In Part 1, Alex and Jonathan review the different verification languages available today, their histories and differences.
Alex Melikian: Hello, Jonathan, thanks for joining me on this edition of “Thoughts on Verification”. So the theme of this conversation is going to be about verification languages, the ones that exist today and what they’re going to be like tomorrow. So to get started, for the readers out there who are not too familiar with verification languages, maybe you can run through a few of them and describe what exists and what is available.

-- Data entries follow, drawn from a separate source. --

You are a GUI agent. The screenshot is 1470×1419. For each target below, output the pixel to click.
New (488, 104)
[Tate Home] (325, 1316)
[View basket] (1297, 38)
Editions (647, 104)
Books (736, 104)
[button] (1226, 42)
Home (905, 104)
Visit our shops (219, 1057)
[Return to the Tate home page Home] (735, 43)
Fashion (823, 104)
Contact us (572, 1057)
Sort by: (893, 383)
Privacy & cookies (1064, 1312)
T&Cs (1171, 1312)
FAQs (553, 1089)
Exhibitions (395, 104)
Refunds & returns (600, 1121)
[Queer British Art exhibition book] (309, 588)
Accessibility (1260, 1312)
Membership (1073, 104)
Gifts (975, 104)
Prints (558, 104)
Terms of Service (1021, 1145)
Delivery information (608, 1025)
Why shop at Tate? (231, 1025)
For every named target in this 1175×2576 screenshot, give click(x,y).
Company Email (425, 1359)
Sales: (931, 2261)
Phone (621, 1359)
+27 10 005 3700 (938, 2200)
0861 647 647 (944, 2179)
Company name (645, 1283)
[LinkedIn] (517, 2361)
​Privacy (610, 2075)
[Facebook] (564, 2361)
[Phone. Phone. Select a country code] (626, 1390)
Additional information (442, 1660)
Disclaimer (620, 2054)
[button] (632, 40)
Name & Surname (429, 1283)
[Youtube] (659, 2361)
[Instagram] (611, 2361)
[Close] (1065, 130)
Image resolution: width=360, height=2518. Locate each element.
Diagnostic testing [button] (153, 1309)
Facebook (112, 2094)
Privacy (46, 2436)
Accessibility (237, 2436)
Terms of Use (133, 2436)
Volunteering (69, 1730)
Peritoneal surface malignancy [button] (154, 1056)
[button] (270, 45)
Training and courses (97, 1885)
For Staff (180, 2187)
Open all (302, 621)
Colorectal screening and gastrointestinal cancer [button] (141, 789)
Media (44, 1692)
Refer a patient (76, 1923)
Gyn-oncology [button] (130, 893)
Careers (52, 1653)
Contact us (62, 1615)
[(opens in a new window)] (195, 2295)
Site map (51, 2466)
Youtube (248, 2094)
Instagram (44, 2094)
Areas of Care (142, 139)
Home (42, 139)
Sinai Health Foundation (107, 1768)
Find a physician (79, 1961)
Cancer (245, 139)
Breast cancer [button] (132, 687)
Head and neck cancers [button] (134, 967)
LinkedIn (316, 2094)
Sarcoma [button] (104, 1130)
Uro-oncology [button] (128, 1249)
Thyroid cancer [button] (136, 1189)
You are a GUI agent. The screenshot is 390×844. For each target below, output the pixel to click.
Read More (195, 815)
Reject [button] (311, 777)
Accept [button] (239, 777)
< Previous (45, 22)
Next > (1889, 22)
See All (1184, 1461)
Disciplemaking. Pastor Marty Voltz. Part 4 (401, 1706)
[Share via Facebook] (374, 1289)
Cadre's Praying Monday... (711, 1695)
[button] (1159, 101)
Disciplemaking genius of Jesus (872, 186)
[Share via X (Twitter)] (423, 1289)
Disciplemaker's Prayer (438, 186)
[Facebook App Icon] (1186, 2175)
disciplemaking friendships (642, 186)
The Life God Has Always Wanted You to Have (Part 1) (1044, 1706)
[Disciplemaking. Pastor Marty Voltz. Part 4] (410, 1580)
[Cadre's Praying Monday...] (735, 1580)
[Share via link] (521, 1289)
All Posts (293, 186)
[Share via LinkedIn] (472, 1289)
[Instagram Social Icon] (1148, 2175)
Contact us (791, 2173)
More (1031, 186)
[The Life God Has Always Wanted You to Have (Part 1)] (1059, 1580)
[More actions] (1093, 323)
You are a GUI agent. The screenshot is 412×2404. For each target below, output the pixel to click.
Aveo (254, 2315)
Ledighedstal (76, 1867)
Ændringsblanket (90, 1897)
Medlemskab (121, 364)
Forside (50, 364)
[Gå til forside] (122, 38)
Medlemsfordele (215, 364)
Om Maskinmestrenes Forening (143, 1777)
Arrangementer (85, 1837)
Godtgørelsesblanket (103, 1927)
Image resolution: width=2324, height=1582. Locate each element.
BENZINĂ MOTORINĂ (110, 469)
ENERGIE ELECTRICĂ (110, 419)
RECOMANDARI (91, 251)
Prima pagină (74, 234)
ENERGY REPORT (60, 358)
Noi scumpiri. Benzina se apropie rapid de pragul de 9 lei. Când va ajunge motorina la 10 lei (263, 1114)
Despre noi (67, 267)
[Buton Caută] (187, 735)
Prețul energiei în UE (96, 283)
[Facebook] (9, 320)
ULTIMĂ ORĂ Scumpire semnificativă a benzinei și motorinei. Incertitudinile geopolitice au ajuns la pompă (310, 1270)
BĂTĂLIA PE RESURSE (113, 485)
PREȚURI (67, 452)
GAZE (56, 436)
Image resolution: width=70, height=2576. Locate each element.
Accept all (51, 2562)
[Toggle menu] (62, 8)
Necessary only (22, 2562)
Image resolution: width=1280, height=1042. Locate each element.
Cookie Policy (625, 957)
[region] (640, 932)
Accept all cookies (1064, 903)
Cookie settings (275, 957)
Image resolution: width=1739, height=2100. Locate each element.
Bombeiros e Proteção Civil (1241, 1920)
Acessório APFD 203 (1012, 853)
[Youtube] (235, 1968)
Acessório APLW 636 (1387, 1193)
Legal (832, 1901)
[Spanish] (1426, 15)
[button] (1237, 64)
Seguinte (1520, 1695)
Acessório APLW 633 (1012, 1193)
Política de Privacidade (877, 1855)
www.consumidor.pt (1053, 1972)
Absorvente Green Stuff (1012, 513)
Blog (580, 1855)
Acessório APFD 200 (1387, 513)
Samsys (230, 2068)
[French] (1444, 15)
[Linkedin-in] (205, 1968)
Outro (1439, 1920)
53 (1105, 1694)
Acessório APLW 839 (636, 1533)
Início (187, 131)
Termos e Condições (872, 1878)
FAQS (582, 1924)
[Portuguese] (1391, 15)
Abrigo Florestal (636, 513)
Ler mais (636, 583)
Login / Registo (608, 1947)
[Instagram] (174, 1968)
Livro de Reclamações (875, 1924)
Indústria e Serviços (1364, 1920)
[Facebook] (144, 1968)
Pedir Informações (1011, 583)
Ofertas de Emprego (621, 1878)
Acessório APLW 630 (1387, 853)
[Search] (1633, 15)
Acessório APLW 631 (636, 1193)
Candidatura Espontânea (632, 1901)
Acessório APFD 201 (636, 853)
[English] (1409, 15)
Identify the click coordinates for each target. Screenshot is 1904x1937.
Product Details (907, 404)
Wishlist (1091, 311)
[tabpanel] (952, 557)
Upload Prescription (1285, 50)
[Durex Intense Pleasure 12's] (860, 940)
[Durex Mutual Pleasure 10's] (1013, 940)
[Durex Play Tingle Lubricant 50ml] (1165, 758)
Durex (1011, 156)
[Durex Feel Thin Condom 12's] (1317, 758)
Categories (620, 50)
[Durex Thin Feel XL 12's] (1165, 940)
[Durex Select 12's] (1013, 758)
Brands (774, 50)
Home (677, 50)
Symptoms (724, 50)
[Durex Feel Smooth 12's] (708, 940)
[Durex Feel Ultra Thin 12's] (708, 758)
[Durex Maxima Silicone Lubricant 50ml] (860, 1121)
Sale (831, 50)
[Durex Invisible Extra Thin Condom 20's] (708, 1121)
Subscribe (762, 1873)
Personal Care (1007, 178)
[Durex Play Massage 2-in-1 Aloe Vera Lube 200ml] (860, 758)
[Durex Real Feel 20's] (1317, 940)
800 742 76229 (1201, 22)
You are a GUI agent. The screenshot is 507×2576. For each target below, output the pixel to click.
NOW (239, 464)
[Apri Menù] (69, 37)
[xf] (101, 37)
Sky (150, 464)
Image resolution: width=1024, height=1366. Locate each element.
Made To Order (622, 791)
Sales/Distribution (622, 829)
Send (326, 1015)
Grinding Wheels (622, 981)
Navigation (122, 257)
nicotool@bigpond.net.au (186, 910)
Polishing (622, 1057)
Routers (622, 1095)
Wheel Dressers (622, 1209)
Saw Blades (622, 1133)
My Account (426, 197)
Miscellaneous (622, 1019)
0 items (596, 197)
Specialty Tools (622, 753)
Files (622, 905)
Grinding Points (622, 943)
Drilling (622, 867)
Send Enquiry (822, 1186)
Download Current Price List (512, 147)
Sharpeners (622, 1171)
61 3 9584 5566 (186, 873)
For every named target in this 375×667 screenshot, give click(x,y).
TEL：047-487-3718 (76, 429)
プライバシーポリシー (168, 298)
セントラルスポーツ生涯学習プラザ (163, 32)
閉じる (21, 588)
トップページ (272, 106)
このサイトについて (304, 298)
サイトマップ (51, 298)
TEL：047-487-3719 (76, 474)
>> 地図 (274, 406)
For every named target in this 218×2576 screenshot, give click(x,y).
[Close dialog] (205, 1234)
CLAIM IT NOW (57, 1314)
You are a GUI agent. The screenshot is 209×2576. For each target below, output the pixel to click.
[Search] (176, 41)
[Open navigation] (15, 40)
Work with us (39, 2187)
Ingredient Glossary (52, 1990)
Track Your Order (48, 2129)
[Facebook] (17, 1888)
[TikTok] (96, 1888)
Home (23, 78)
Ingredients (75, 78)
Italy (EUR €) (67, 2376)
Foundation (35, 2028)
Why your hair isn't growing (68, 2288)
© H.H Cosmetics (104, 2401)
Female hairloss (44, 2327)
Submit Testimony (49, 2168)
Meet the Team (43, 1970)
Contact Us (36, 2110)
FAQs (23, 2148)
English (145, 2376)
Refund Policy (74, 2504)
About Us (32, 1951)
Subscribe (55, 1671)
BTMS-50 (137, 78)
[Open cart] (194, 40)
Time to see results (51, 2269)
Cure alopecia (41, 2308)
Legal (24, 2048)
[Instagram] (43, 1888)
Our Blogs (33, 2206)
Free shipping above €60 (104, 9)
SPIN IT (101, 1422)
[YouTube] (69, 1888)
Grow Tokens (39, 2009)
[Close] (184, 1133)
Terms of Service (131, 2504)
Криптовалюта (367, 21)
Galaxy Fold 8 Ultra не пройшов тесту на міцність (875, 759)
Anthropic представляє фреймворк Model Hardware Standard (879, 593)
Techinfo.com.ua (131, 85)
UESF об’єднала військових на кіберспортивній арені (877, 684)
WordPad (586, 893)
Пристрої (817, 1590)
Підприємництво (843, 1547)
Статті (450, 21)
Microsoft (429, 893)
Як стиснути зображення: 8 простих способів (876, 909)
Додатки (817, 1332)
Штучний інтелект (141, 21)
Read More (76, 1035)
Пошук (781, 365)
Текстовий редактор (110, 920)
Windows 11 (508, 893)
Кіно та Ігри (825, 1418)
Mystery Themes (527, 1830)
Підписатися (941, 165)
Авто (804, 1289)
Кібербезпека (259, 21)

Jonathan Bromley: Well, whatever I say, I’m sure it will be incomplete. But if you go back maybe 15 years, people who were doing verification of any digital designs were likely using the same languages that they were using to do the design itself. And I guess there’s a good historical reason for that because those languages typically were actually designed for verification. They were designed to model electronic systems rather than to create them. And it was only at the beginning of the 1990’s that logic synthesis became popular as a way of taking a subset of those languages and turning it into physical hardware. So it makes good historical sense that those traditional languages, typically VHDL and Verilog, would have been used for doing verification.
But it wasn’t too long before people began to realize those languages were running out of steam and weren’t flexible enough. They weren’t dynamic enough. They weren’t good enough at coping with the kind of software-like constructs like strings, for example, that you expect to be able to use. So people moved on, and we now see people doing verification with languages that may or may not look quite a lot like those earlier ones.